Lange und harte Winter, wie wir sie in den letzten Jahren häufig hatten, lassen den Geschäftsgang ins Stocken geraten. Kenner der Branche gehen davon aus, dass gerade die Wintermonate darüber entscheiden, wie ein Unternehmen am Ende des Geschäftsjahres dasteht. Wird im Winter schlecht gewirtschaftet, so kann das auch in den Zeiten der Hochphase nicht mehr kompensiert werden. Am Turnus der Jahreszeiten lässt sich nicht rütteln. Statistisch gesehen verteilen sich die Arbeitsstunden überdurchschnittlich auf die Monate von April bis Juli sowie Oktober und November. Dagegen wird im Januar bis März weniger gearbeitet. Wegen der Urlaubszeit wird auch im August noch weniger gearbeitet (siehe Tabelle). Ebenso sagen Wetternachrichten oder Wetterregeln nicht präzise voraus, wie streng und lang die Perioden mit Frost und Schnee sein werden. In Hinblick auf das Wintergeschäft ist unternehmerisches Handeln gefordert. Aber was ist zu tun, um erfolgreich über den Winter zu kommen? Gleich vorweg:

Patentrezepte gibt es nicht. Wie die Unternehmen sehr individuell gestrickt sind, so einzigartig sieht dann auch der Maßnahmenkatalog aus.
Die Unterschiede beginnen schon am Standort. In manchen Regionen dauert der Winter wesentlich länger als anderswo. Dann kommt es auf die Belegschaft an. Kann ein Mitarbeiter, der im Außenbereich effektiv arbeitet, auch in der Sanierung eingesetzt werden? Und was ist mit dem Chef? Ist er bereit, neue Wege zu gehen?
Gäbe es doch die einfache Möglichkeit, den Betrieb in den Winterschlaf zu schicken und erst wieder im Frühjahr zu aktivieren. Da das aber nicht geht, muss man versuchen, dem Winter den betriebswirtschaftlichen Schrecken zu nehmen. Stellschrauben können zum Beispiel die Auftragsbeschaffung oder die Reduktion von Kosten sein. Hier einige Denk­anstöße:

Aufträge sammeln

Die energetische Sanierung ist ein wichtiges Standbein für den Ausbau-Unternehmer. Doch der vorausschauende Unternehmer sollte sich davon nicht abhängig ­machen, sondern nach weiteren Betätigungsfeldern ­suchen. Gerade das Stuckateurhandwerk hat hier gro­ßes Potenzial. Das Vertrauen in das Geld schwindet und die Immobilie gilt wieder ­etwas als Wertanlage – sei es, um darin selbst zu wohnen oder zu vermieten. Doch wie kann der Unternehmer dieses Potenzial abrufen? Auf jeder Hochzeit zu tanzen ist sicherlich kein gutes Rezept. Tests und Versuchsballons helfen bei der Entscheidung. Man muss sich klar werden, was man kann und will. Auch wenn das Ziel heißt, alles aus einer Hand anzubieten, erreicht man es nur in Schritten. Zum »Ausbau-Unternehmer« wird man nicht von heute auf morgen. (Mehr dazu im Interview mit Stuckateur Rainer König ab der nächsten Seite.)

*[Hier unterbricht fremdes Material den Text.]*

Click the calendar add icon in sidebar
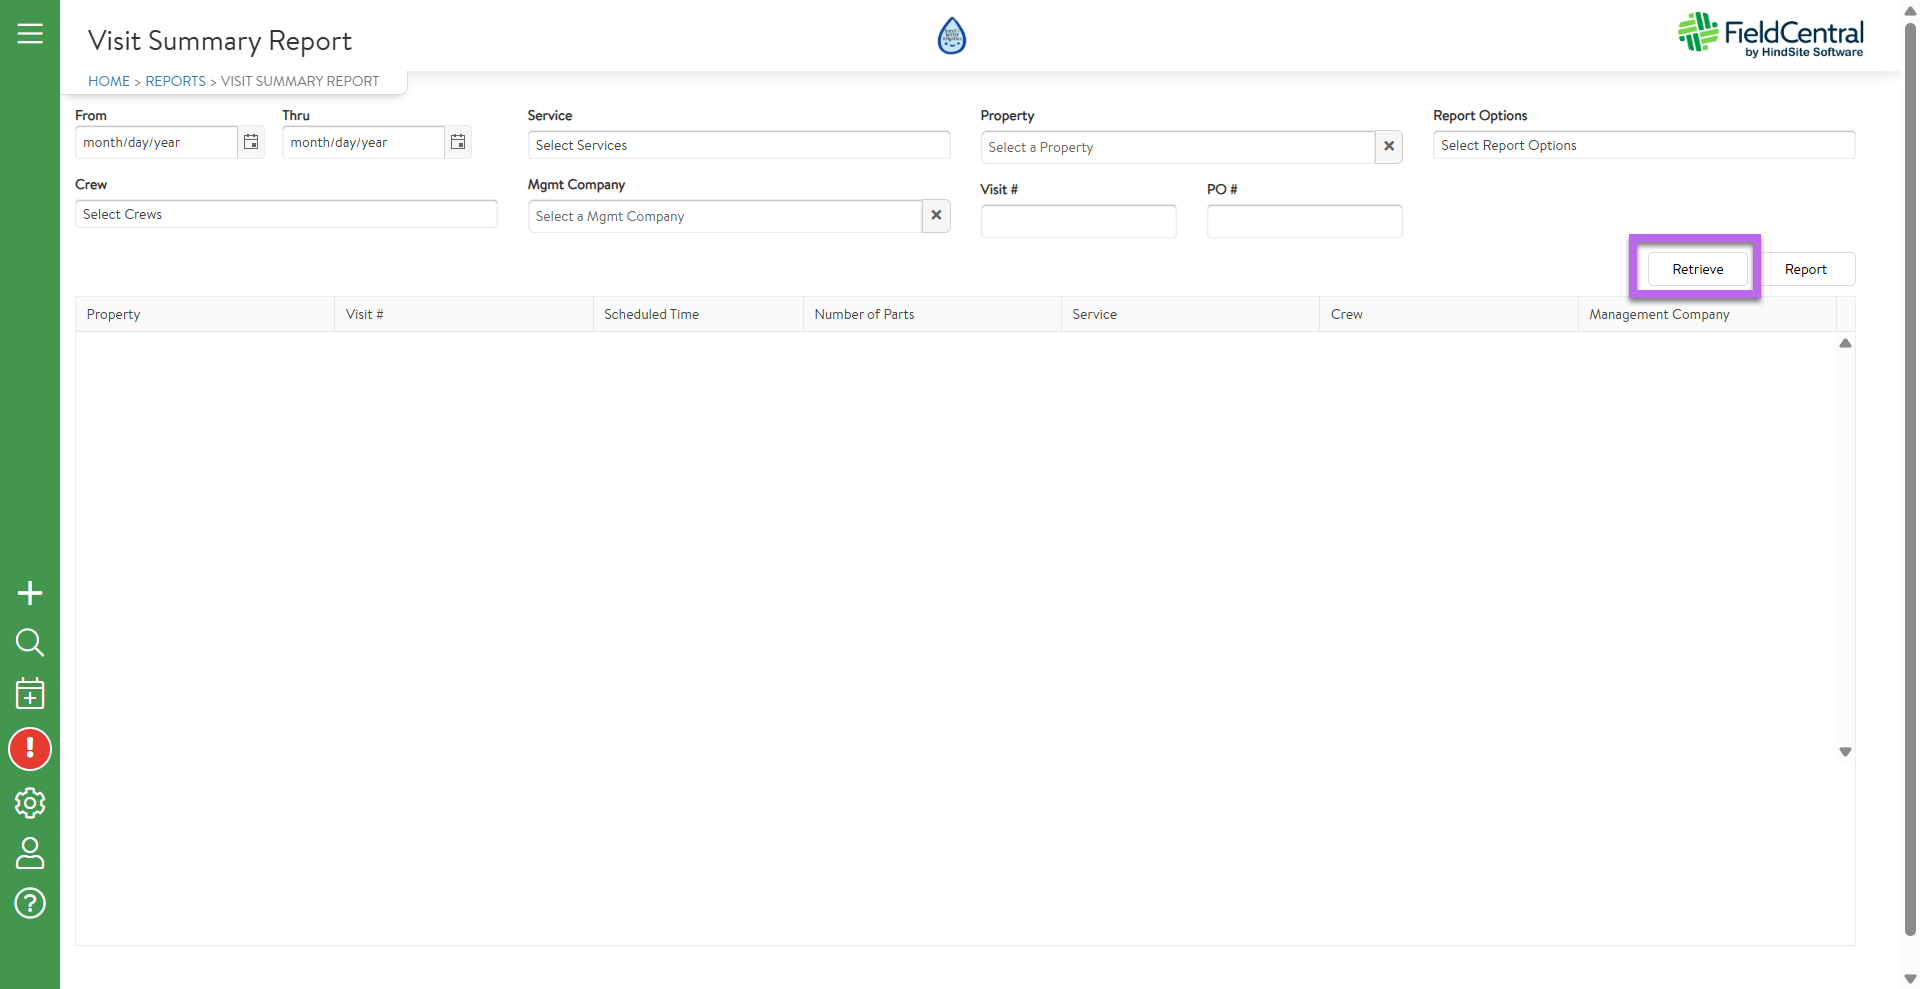Viewport: 1920px width, 989px height. coord(30,693)
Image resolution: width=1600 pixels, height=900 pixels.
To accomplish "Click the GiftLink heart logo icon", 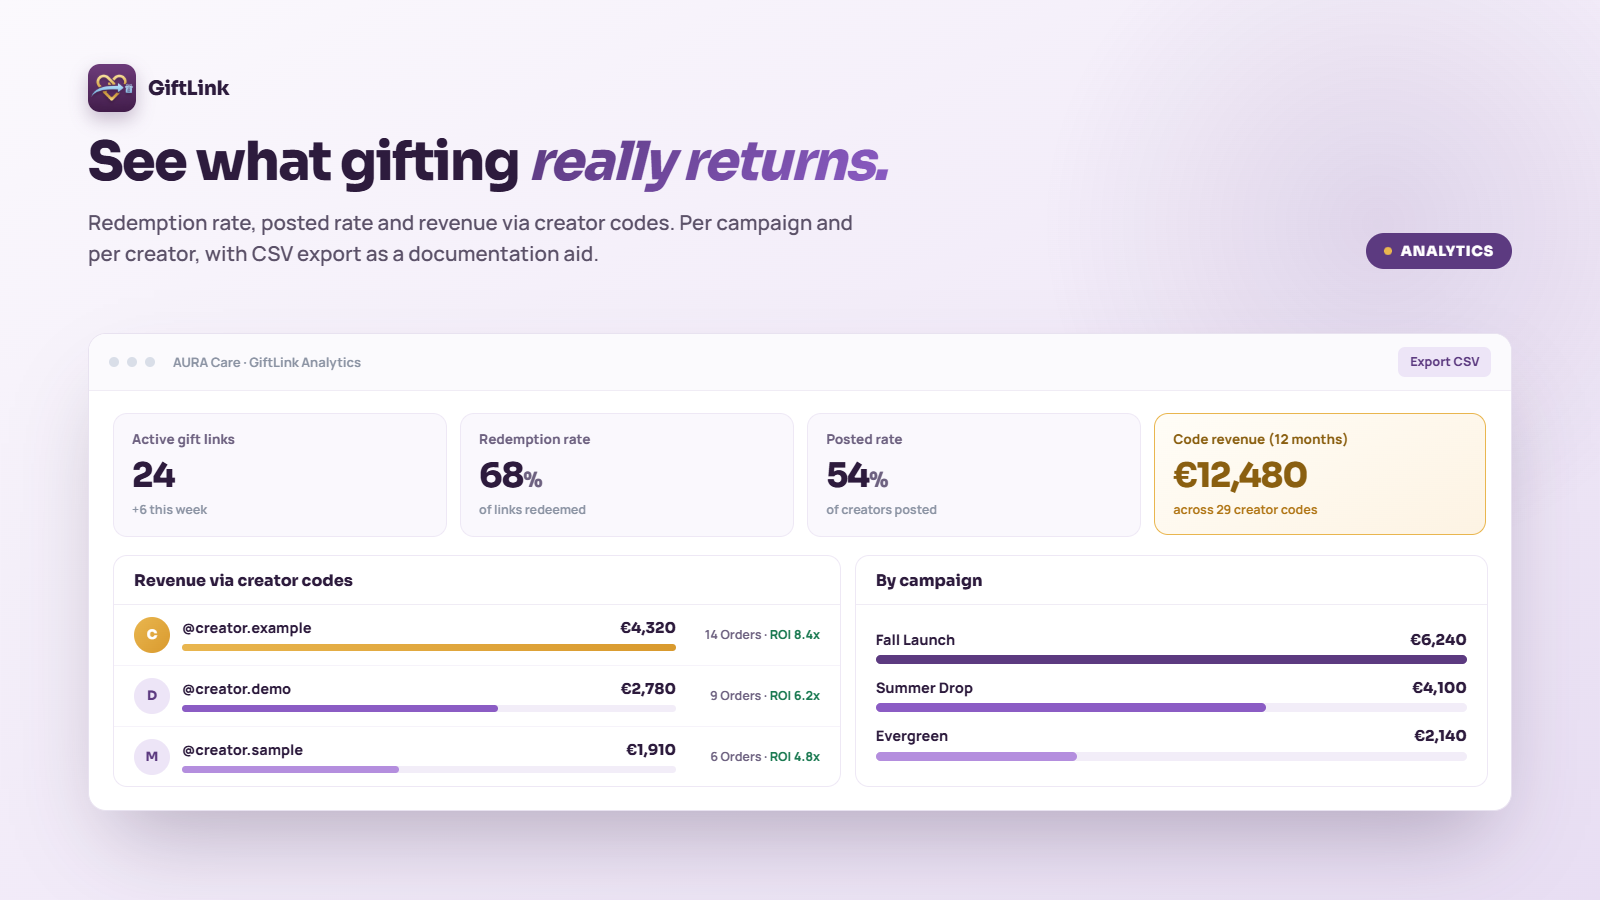I will click(x=112, y=88).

Mit Aktionen aufs Winterangebot hinweisen

Es gelingt auch, wenn man sich auf weniges konzentriert und sich dort stark macht. Der Fokus kann dabei auf einer besonderen Leis­tung liegen, wie zum Beispiel der Schimmelsanierung. Oder man bedient spezielle Zielgruppen, zum Beispiel die Senioren, die für ein paar Wochen dem kalten Wetter in den Süden entfliehen. Rechtzeitig müssen dann Aktionen gefahren werden und zum Beispiel ein spezielles «Winterpaket« angeboten werden.

Die Zeit könnte für Dinge genutzt werden, die später das Arbeiten effektiver machen. Dazu gehören die Qualifizierung von Mitarbeitern und der Unternehmensführung. Die Verbände und die Indus­trie bieten gerade in auftragsschwachen Monaten ihre Fortbildungsveranstaltungen an. Seminare motivieren und öffnen das Blickfeld. Auch sollte sich Zeit genommen werden, über das eigene Unternehmen nachzudenken und im Brainstorming he­rauszufinden, wie man noch besser werden kann.
Jetzt ist auch Zeit dazu, das Lager aufzuräumen und Maschinen und Werkzeug einer Prüfung zu unterziehen und wieder instand zu setzen. Restarbeiten oder Gewähr­leis­tungsarbeiten können jetzt ausgeführt werden. Auch an der eigenen Immobilie gibt es meist noch etwas zu tun.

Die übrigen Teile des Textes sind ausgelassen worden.